A gifted multi-instrumentalist, harmony singer, recording engineer, and producer, Kerr is perhaps best recognized as the long-time drummer for Ron Sexsmith, Rheostatics, and currently BidiniBand. A student of renowned Canadian drum guru Jim Blackley, Kerr has also worked with Sarah Harmer, Gord Downie, Peter Elkas, Bob Wiseman and Neko Case among others and is widely regarded as one of Canada's most accomplished percussionists.
After some frustrating guitar lessons that turned him off music, his life changed at 14, when he saw a cover band doing Zeppelin songs at a high school talent show. "The drummer was this super skinny, tiny guy but he had this monstrous huge sound. I just thought, 'Oh my God, I could do that.' At the time I weighed like 90 pounds and I was six feet tall, so to see someone who was as skinny as me making a huge rock'n'roll sound ― it was like the clouds opened up."
Empowered, Kerr began collecting an array of instruments ― bass clarinet, euphonium, viola, trombone, trumpet, tuba, cello ― and recording gear, tinkering with and figuring them out, both at the Gas Station with Morningstar and on his own. He also credits crossing paths with engineers and producers like Steve Albini, John Switzer, and Michael Phillip Wojewoda, who informed techniques he continues to utilize.
In terms of music, these days he mostly sticks to guitar, drums, and cello, which he often incorporates into records he's producing. "It's just a beautiful sound," Kerr says of the cello. "I can play drums on a whole record and sing harmonies, and if you sneak a little cello onto a song or two, it just adds another colour. That doesn't happen on every record but some songwriters just like to have a different tone that's available to them here."
A real musician's producer, Kerr has invested the Rooster (named after the early bird he relates to, as a father of two) with his unique experience since launching it six years ago.
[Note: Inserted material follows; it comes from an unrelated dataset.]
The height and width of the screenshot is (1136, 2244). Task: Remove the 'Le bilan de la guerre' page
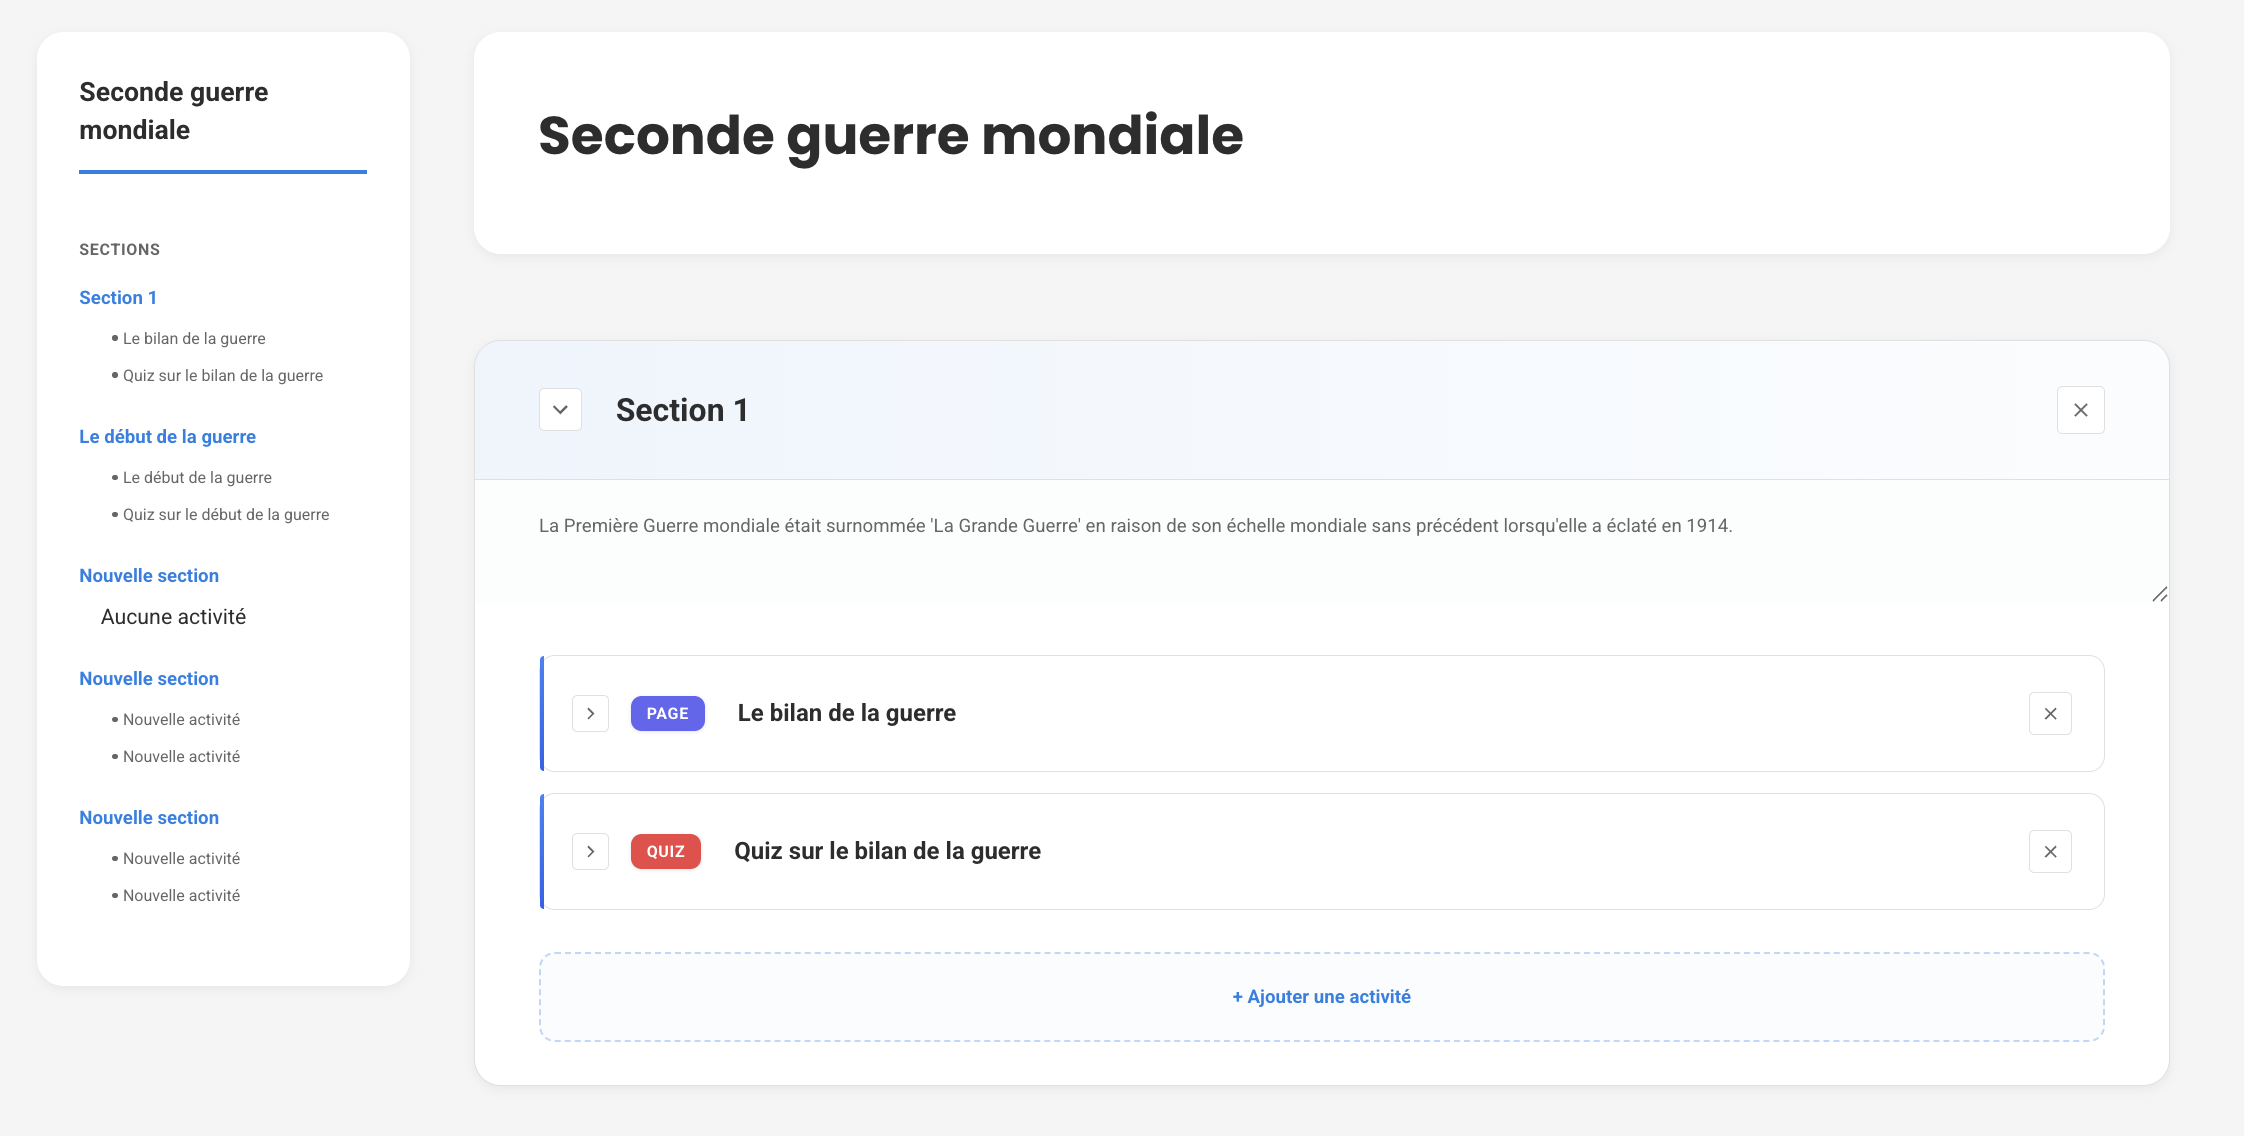click(2050, 714)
As he was leaving the analog-ready Gas Station, Kerr embraced digital recording more; the Rooster employs the program Nuendo. "I've got lots of great plugins that I love but the main thing is the analog outboard gear, which I record through to get into the computer," Kerr explains, "and then I pretty much stay digital when I'm in there, unless I'm running tape-delay or something. But mostly I use digital EQs and compression."
By and large, though, Kerr's a hands-off collaborator. He's proud that the Rooster is a plug-and-play facility where drums and amps are mic'd up so that bands can begin recording within 15 minutes of arriving. From there, he's ideally just a facilitator. "A producer is just someone you trust with your record. The producer doesn't have to touch any of the gear or know what chords are being played. Like Rick Rubin ― he doesn't touch anything. He's a genius. He knows. He has a vision. Daniel Lanois or Danger Mouse too; [it's key to] find someone you can trust, lean on, and say 'Was that vocal any good?' And they just tell you."